Comparative mapping with the aforementioned fish species allowed us to: (i) detect the misassembly of four major scaffolds (s00001, s00003, s00008, and s00016), which were in turn disassembled and then anchored to specific LGs (Supplementary File 1: Fig. S2, Table S4); (ii) anchor 61 additional scaffolds, thus increasing the mapping coverage up to 489 Mb (89.9% of turbot genome) (Supplementary Table S9); and (iii) assign 20 of 27 unlinked markers to specific LGs (Supplementary Table S4).

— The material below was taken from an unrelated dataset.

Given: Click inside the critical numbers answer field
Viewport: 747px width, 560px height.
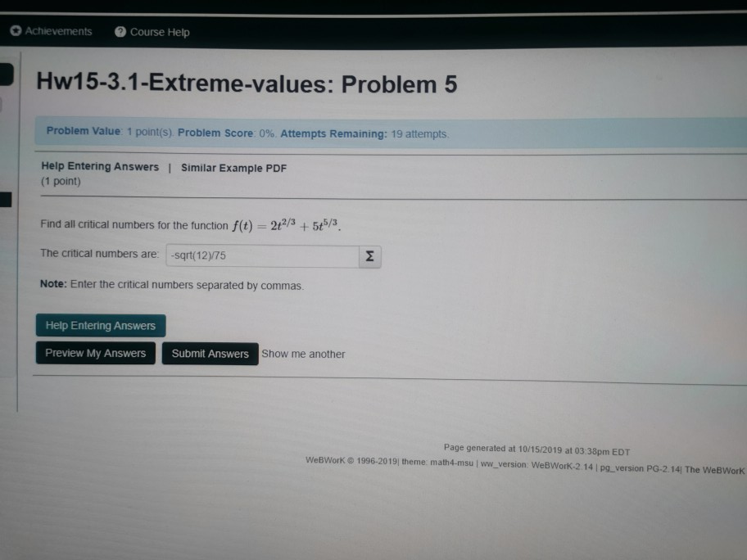Looking at the screenshot, I should [x=262, y=255].

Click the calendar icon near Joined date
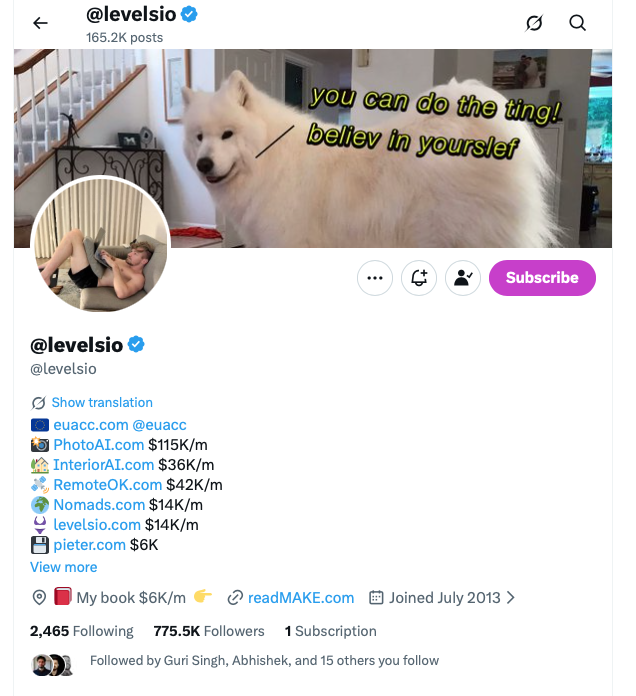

Paralogous relationships between the 22,751 turbot genes were initially hypothesized using a second best hit reciprocal BLAST strategy, leading to 3,035 putative paralogous pairs. An additional filtering was applied and only those pairs with the same assigned KO code were retained, constituting a consistent set of 1,858 pairs of paralogues (Supplementary Table S10). A circle diagram (Supplementary File 1: Fig. S6) and an oxford plot (Supplementary File 1: Fig. S7) were constructed with paralogous pairs using the 156 anchored scaffolds, and important syntenic blocks were identified between pairs of chromosomes. While in some cases, a 1:1 relationship was highly supported (LG3–LG23, LG4–LG6, LG10–LG11, LG12–LG14), in other cases, three or more LGs were involved, suggesting genomic reorganizations of homeologous chromosomes arisen from the teleost genome duplication.1
To ascertain the evolution of the turbot genome, we reconstructed the evolutionary histories of all identified turbot genes along with those of another 17 sequenced teleosts (Supplementary File 1: Table S1) with the phylomeDB pipeline.18 Gene family trees were analysed to predict orthologous and paralogous relationships, thus complementing the previous analysis. This approach enabled us to detect and date duplication events and to transfer functional annotations from one-to-one orthologues. All trees and alignments are available through PhylomeDB (www.phylomeDB.org, PhylomeID=18). We reconstructed the evolutionary relationships of the species under study by concatenating the alignments of 389 genes that were present in single copy in all analysed species and by building a super-tree combining all individual gene trees from the phylome. Both approaches resulted in the same, highly supported topology (Fig. 2), which is largely consistent with the reported relationships of the studied species.23 Our phylogeny shows that tongue sole is the closest species to turbot and that these two species are grouped with G. aculeatus, as previously suggested.24 This group is closer to the clade containing Oryzias, Oreochromis, and Xiphophorus than to the one containing Tetraodon and Takifugu, a relationship not recovered when a smaller set of genes was used.23 Then we mapped to this species tree the duplications detected in all gene trees and computed duplication densities per branch in all lineages leading to turbot (Fig. 2). Our results show the largest peaks of duplication densities at the base of vertebrates and at the base of teleosts (only represented by Otomorpha species in this study), which correspond to the known rounds of ancestral genome duplications. Interestingly, a notable duplication density was detected within Pleuronectiformes when comparing turbot against tongue sole (0.036). We found that genes families duplicated at the teleost whole genome duplication are enriched in ion transporters (calcium, potassium) related to osmoregulation as previously reported.25
Adaptation to benthic life style
As the genetic basis of adaptation to the particular benthic life conditions of this species was unknown, we examined genomic expansions and signals of positive selection from turbot paralogues and candidate genes, respectively. We identified gene families related to vision and to cell membrane composition that duplicated in the turbot genome when compared with other fish species. Also, 25 significantly enriched KEGG pathways (FDR <5%) were identified in the list of paralogues associated with immune system, membrane functions, lipid and amino acid metabolism, olfactory system and detoxification processes (Supplementary Table S11).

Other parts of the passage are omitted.